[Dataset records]
- - - - - - -
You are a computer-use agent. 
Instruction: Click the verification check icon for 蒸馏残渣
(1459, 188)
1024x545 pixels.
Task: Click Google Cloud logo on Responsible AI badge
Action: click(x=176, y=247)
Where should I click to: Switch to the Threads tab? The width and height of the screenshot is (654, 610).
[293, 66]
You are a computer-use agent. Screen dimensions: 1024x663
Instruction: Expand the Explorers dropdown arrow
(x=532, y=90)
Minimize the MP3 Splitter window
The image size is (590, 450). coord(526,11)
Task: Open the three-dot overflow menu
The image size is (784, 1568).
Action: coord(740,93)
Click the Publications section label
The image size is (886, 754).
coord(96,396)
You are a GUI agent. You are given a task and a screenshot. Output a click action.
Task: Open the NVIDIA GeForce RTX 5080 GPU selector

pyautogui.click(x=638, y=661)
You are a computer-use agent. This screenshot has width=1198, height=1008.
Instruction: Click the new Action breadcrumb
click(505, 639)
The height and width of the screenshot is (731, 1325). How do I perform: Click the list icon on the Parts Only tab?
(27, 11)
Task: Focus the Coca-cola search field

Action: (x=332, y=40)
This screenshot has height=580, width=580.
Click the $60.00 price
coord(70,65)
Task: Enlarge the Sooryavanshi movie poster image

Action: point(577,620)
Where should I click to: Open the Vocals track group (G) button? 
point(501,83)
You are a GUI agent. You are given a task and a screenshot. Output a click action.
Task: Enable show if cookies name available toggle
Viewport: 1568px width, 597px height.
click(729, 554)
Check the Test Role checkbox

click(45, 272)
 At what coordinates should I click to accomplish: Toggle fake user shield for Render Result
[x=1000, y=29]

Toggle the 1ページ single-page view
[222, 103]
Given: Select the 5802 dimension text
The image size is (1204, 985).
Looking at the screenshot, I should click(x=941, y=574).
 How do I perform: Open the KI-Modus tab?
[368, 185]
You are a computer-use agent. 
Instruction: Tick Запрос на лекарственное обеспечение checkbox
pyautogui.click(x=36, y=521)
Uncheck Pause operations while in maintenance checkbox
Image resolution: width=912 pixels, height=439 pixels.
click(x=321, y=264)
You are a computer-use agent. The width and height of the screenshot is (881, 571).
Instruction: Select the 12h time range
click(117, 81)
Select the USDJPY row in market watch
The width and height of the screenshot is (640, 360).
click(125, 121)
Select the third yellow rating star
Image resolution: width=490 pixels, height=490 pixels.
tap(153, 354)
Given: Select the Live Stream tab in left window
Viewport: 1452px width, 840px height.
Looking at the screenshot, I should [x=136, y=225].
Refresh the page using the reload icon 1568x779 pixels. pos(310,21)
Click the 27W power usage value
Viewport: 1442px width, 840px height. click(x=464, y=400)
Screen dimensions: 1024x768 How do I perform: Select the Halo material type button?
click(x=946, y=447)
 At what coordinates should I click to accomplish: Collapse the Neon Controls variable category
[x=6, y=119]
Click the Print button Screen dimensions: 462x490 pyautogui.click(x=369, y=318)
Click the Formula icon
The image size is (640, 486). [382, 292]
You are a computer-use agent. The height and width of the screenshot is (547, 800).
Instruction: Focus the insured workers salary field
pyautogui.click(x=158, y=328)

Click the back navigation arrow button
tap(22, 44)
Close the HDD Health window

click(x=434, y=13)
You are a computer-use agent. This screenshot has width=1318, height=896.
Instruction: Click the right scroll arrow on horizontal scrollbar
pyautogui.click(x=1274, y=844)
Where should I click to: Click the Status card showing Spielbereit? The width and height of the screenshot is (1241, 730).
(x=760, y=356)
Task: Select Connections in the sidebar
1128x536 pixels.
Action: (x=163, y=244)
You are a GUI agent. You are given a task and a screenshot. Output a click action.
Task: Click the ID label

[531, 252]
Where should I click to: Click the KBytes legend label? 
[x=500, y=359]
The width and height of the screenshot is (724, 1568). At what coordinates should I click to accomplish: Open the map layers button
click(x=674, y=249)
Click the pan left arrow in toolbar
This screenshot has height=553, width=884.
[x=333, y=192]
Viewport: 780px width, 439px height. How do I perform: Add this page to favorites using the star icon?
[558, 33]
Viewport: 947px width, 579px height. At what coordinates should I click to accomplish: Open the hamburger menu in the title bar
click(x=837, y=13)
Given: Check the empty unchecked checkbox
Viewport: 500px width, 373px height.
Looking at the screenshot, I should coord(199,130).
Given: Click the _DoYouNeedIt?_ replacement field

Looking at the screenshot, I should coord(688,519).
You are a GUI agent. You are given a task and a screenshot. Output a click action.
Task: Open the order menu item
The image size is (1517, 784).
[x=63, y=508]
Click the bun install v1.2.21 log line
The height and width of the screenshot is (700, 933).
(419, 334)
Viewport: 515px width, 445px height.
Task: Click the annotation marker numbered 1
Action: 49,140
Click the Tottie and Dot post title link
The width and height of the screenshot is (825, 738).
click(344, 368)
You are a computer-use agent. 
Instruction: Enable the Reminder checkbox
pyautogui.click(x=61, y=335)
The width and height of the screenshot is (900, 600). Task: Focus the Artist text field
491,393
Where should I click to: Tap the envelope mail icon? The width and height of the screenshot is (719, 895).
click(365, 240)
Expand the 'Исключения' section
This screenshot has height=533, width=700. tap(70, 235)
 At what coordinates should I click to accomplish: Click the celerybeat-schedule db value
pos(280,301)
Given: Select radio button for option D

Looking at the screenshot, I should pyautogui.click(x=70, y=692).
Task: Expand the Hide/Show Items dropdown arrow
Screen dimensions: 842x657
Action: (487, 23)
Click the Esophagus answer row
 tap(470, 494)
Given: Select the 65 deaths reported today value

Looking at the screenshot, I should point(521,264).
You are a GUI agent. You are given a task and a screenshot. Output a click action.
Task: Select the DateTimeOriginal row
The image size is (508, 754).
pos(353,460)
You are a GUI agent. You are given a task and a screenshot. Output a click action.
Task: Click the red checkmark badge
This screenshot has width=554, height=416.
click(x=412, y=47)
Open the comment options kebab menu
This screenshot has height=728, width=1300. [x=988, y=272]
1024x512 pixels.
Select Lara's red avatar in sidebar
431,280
- - - - - - -
> _About this exercise_: What is needed is an exact copy of the entries above, from the first line through the line holding "Given: Select the 5802 dimension text", with both of those lines kept; please give nothing else.

> _Exercise output_:
You are a computer-use agent. 
Instruction: Click the verification check icon for 蒸馏残渣
(1459, 188)
1024x545 pixels.
Task: Click Google Cloud logo on Responsible AI badge
Action: click(x=176, y=247)
Where should I click to: Switch to the Threads tab? The width and height of the screenshot is (654, 610).
[293, 66]
You are a computer-use agent. Screen dimensions: 1024x663
Instruction: Expand the Explorers dropdown arrow
(x=532, y=90)
Minimize the MP3 Splitter window
The image size is (590, 450). coord(526,11)
Task: Open the three-dot overflow menu
The image size is (784, 1568).
Action: coord(740,93)
Click the Publications section label
The image size is (886, 754).
coord(96,396)
You are a GUI agent. You are given a task and a screenshot. Output a click action.
Task: Open the NVIDIA GeForce RTX 5080 GPU selector

pyautogui.click(x=638, y=661)
You are a computer-use agent. This screenshot has width=1198, height=1008.
Instruction: Click the new Action breadcrumb
click(505, 639)
The height and width of the screenshot is (731, 1325). How do I perform: Click the list icon on the Parts Only tab?
(27, 11)
Task: Focus the Coca-cola search field

Action: (x=332, y=40)
This screenshot has height=580, width=580.
Click the $60.00 price
coord(70,65)
Task: Enlarge the Sooryavanshi movie poster image

Action: point(577,620)
Where should I click to: Open the Vocals track group (G) button? 
point(501,83)
You are a GUI agent. You are given a task and a screenshot. Output a click action.
Task: Enable show if cookies name available toggle
Viewport: 1568px width, 597px height.
click(729, 554)
Check the Test Role checkbox

click(45, 272)
 At what coordinates should I click to accomplish: Toggle fake user shield for Render Result
[x=1000, y=29]

Toggle the 1ページ single-page view
[222, 103]
Given: Select the 5802 dimension text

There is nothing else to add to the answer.